Counterpoint: Advocates of standardised tests claim that the measured LRLCM skills are good predictors of success in graduate school, and that LRLCM skills is a point of value in itself. But this has been disputed, as in (1). A review in the psychology department of Yale University found that test scores could explain only 3% of grade difference over the first two years of graduate school.

2. Most often, institutions look at prospective students’ combined scores on all the sections of the test (GRE, SAT, or CAT, as the case may be). A student who performed poorly on the language section and exceptionally well on the mathematics part would have a similar combined score to one whose performance was vice-versa. This, it has been claimed, reduces the overall correlation with future academic performance because different programs require different skills of the student.

Students’ aptitudes on different sections of the test can vary widely; these sometimes should — and sometimes should not — be penalised. A student aspiring to enter a foreign language program should not be penalised for a below-average score on the analytical-ability section. On the contrary, for a mathematics program, a good combined score with a sub-par mathematics score — should be penalised. The predictive ability of the standardised test is thus enhanced in some cases and lowered in some cases; overall, therefore, a combined score is undesirable.

Counterpoint: There are claims that a well-rounded score is a better predictor of future performance. There is not, however, enough documented evidence about the use or benefit of individual versus combined scores.

3. A classic argument is that standardised competitive tests reward practice and coaching. An ideal test would not. It should not make a difference whether a student has practised test material for two months, or whether test questions are presented impromptu. 

Counterpoint: Academic programs themselves reward test practice, revision of material prior to examinations, etc. The fact of a standardised test rewarding practice is consistent with the nature of academic programs.

4. Tests are skewed towards “good test takers” — that is, those who are more sensitised to time and timing, who work well under pressure, and so on. It has been said that such individuals are able to treat the test like a game or puzzle, and that they plan a strategy in accordance with “the rules of the game.” These soft skills do not necessarily correlate with the skills that the test is eliciting from the student.

Counterpoint: As with reward for practice and coaching, the ability to work under pressure and deadlines, and to correctly estimate work quanta, correlate with the demands of academic work.

5. In the case of internationally valid examinations (such as the GRE), language becomes a point of bias against those whose native language is different from that of the test.
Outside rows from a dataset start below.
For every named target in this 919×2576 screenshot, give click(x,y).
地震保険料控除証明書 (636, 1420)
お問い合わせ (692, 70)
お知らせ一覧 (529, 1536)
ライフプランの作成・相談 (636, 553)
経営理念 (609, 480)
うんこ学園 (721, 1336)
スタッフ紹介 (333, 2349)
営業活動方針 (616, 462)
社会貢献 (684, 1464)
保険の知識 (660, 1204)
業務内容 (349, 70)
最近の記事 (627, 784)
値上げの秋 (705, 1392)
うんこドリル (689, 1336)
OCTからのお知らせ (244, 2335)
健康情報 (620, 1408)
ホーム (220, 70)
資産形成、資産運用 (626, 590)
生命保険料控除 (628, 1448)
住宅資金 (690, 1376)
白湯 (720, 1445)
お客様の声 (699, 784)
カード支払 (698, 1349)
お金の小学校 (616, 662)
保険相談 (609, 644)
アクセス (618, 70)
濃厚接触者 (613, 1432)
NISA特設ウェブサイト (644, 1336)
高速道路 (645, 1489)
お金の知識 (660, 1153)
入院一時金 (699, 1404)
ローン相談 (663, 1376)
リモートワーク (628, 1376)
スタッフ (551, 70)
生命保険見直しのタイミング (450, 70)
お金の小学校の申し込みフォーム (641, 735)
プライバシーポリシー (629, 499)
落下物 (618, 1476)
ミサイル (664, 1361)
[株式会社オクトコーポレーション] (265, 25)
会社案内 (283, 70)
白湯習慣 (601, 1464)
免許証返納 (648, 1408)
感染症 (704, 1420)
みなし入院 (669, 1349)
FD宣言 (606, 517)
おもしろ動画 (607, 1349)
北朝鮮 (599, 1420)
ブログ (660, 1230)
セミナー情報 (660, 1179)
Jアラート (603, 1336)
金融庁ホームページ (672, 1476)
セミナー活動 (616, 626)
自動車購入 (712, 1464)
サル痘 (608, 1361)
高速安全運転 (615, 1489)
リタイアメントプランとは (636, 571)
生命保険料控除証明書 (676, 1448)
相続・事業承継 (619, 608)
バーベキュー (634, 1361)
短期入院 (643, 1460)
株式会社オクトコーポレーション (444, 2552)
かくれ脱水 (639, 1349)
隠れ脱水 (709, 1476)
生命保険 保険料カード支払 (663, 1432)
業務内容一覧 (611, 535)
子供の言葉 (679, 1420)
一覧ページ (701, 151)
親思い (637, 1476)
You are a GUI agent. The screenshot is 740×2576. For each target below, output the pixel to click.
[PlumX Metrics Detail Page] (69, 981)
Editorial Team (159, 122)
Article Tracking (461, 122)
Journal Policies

Such students have the additional task of becoming familiar with the test language, if they have not been exposed to it early in their lives.

Counterpoint: Some might argue that proficiency in the test language (most often English) is essential for success in a study program offered in English. However, tests like the SAT and GRE heavily reward above-average proficiency in English, which necessarily makes a bias against those for whom it is a second language. From (2): At one university, bilingual Hispanic students who scored low on the GRE performed exceptionally well on a comparable test administered in Spanish.

 

As a conclusion, performance on such tests does not necessarily correlate with academic excellence, past or future. The points above remain open to debate. A conclusion — about the value or otherwise of standardised tests —  is elusive.

 

 

 

References:

1. Sternberg, R. & Williams, W. (1997). Does the Graduate Record Examination Predict Meaningful Success in the Graduate Training of Psychologists?

2. Bornheimer, D.G. (1984). Predicting Success in Graduate School Using GRE and PAEG Aptitude Test Scores. College and University, v. 60 (no. 1) pp. 54-62.